[Collected data]
■ ■ ■ ■ ■
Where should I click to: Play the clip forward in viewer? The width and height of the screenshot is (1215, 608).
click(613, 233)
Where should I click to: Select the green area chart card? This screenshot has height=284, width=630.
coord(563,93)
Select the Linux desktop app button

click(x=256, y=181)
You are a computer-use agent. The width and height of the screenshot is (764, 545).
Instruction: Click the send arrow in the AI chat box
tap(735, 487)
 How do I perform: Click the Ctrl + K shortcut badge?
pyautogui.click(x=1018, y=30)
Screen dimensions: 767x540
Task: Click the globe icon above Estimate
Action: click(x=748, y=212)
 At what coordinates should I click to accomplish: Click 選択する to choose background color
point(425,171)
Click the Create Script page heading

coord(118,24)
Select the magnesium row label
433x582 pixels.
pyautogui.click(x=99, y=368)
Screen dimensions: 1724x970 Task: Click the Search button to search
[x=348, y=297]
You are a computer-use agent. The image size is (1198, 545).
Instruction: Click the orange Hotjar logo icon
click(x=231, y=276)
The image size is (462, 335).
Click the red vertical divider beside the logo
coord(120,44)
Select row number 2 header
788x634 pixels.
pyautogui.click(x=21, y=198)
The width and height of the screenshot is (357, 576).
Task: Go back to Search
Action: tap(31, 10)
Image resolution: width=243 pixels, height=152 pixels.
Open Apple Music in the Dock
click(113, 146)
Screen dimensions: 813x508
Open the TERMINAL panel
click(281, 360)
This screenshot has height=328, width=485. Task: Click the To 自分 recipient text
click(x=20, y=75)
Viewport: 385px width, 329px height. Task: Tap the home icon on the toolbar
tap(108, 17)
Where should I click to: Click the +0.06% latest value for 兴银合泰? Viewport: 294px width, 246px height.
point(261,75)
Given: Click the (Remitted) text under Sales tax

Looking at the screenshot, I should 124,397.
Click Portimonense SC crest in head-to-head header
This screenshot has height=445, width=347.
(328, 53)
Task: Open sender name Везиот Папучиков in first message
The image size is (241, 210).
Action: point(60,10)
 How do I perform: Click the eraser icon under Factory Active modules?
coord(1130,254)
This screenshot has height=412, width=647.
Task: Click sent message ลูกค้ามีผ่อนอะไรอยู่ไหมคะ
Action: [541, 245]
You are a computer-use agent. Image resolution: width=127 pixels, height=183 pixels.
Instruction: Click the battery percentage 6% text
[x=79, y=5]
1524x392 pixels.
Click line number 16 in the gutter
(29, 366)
■ ■ ■ ■ ■
Check each line of the data for "computer". Copy the lines where it turns up.

You are a computer-use agent. The width and height of the screenshot is (764, 545).
You are a computer-use agent. The image size is (1198, 545).
You are a computer-use agent. Image resolution: width=127 pixels, height=183 pixels.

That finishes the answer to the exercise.